Among the countless postmortems, deconstructions, critiques, and diatribes of Trump’s meeting with Putin and all that happened thereafter appears this tidbit at Bloomberg. Dan Coats, director of national intelligence, is dubbed a “hero” by writer Eli Lake. I won’t assess why – you’re welcome to read the piece yourself if you wish. The stand-out for me was this nugget:
Coats said on Thursday that he would not advise the president to meet one-on-one with the Russian leader again.
Why?
There’s a long-standing belief in diplomatic circles regarding the conferring of “legitimacy” when a President meets with, shakes hands with, or otherwise engages the head of a hostile state, and therefore such engagements should be avoided in favor of communication by lower-level intermediaries. But, seriously, this is Putin, not some banana republic meathead who cares only about hanging an 8×10 glossy of his handshake on every wall in his palace. And, there’s another reality. Intermediaries are fine and dandy, but decisions percolate up to the top, to one man, and if there’s to be dialogue, sometimes the dialogue is best held by the decision makers.
Coats’ admonition stands in contrast to statements by Senator Rand Paul, who’s catching flak from all sides for defending Trump:
I think engagement with our adversaries, conversations with our adversaries, is a good idea.
I agree. After Helsinki, there’s been a giant chorus of tut-tuts from neocons, globocop Republicans, and militarist conservatives, reprimands that sometimes sound like they’d prefer we roll tanks instead of having face-to-face talks between the heads of America and Russia. This is echoed in concerns over Trump’s response regarding a theoretical invasion of Montenegro.
For the record, I’m with Trump on the notion that the big European members of NATO have been riding America’s coat-tails in terms of their national defenses and their obligations to the treaty. I think that a nation $20T in debt cannot sustain its globocop and Pax Americana position – selective and inconsistent as it is – and that it’s unfair to the American people to underwrite the welfare states in Western Europe by doing so.
I’m also in favor of talks over tanks. I know the concerns, that Trump is an untethered id who’ll be outwitted and outfoxed by Putin, but I still prefer talks over tanks.
Trump recently indicated plans to invite Putin to the White House this fall. Again, good. When communications cease, bad things are more likely to happen.
I get why some are concerned about Trump talking directly to Putin. They simply don’t trust Trump not to screw the whole thing up, and want “adults in the room” to do the talking. This is, in essence, a demand that the guy who got elected be overridden by people who were not elected. Call it “deep state,” call it the permanent bureaucracy, call it whatever you will, it promotes unaccountability, it declares that “your” beliefs are of greater weight than those of your fellow countrymen (weight, not validity – you may very well be right and they may very well be wrong, but you don’t get to cram yours down others’ throats just because), and it diminishes our system of government.
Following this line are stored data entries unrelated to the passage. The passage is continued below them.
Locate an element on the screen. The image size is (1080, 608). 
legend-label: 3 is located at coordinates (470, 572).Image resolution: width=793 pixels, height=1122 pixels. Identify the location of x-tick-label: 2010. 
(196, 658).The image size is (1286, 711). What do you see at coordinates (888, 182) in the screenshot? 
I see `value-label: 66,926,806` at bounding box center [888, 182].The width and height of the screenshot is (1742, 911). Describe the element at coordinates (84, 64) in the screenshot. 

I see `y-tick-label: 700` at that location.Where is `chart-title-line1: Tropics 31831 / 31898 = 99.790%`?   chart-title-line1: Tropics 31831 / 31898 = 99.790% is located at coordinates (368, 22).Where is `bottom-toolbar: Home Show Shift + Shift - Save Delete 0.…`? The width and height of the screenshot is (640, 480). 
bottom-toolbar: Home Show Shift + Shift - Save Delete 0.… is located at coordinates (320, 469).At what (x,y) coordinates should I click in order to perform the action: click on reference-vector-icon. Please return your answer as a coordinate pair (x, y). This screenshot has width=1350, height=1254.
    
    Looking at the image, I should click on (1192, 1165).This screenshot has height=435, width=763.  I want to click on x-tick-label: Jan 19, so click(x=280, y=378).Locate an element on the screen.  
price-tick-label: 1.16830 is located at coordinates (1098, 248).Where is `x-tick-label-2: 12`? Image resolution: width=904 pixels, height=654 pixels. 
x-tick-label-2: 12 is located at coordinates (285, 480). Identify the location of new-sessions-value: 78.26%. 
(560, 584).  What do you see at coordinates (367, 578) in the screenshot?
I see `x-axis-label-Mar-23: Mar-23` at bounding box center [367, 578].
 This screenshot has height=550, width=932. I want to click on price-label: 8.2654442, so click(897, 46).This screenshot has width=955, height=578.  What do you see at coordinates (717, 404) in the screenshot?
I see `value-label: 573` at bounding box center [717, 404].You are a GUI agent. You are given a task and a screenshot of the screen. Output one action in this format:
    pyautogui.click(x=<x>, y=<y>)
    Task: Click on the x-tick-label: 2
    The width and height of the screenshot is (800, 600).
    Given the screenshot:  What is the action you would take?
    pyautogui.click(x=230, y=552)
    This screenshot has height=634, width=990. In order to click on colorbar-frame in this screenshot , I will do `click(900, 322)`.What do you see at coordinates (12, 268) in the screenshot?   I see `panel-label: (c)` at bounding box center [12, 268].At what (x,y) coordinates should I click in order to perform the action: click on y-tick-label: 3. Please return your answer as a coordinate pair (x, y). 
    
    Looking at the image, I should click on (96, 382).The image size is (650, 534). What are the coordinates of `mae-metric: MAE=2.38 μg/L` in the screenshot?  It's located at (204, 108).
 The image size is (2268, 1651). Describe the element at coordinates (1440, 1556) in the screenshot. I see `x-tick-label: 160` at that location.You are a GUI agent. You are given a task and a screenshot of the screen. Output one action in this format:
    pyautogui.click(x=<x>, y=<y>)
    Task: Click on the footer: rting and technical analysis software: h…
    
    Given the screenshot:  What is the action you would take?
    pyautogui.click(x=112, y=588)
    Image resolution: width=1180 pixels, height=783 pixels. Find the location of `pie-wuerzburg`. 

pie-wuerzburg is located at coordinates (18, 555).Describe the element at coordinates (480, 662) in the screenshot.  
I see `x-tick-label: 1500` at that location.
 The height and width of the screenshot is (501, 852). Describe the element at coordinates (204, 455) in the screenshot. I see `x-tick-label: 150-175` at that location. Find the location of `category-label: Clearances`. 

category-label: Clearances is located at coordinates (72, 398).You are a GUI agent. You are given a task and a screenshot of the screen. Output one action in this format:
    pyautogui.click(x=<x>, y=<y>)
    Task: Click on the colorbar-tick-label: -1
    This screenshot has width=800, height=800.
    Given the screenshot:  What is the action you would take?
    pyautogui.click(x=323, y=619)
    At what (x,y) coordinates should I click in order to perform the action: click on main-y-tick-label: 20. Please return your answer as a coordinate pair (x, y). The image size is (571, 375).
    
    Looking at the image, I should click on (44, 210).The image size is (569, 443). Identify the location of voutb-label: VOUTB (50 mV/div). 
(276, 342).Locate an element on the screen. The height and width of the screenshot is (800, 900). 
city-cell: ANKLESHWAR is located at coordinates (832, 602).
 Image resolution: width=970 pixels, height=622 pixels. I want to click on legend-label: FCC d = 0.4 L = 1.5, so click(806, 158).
For better or worse, Trump’s the guy in charge, just as Obama was the guy in charge before him. We can criticize Trump and his handling of this, and absolutely should when we feel he’s done wrong (and, if we’re loud enough, we can actually get him to walk back those wrongs), but we play a dangerous game when we do things to delegitimize the structure of government or the proper job of the President.
It’s also very dangerous to thump war drums. Not only does failure to back them up cause great harm, should someone call a bluff, actually backing them up with tanks and planes and bombs and dead soldiers is not what I’d call a good outcome, either. Before that tragic road gets taken, there should be talks, talks, and more talks.
Rand Paul is right and Dan Coats is wrong. Engagement is better than a freeze-out.
I agree that we SHOULD be having talks with the Russians at the highest levels. Trump has said that he and Putin came to some agreements. But what are these agreements? At some point these agreements need to be announced, written down and papers signed so that everybody knows what has been agreed to.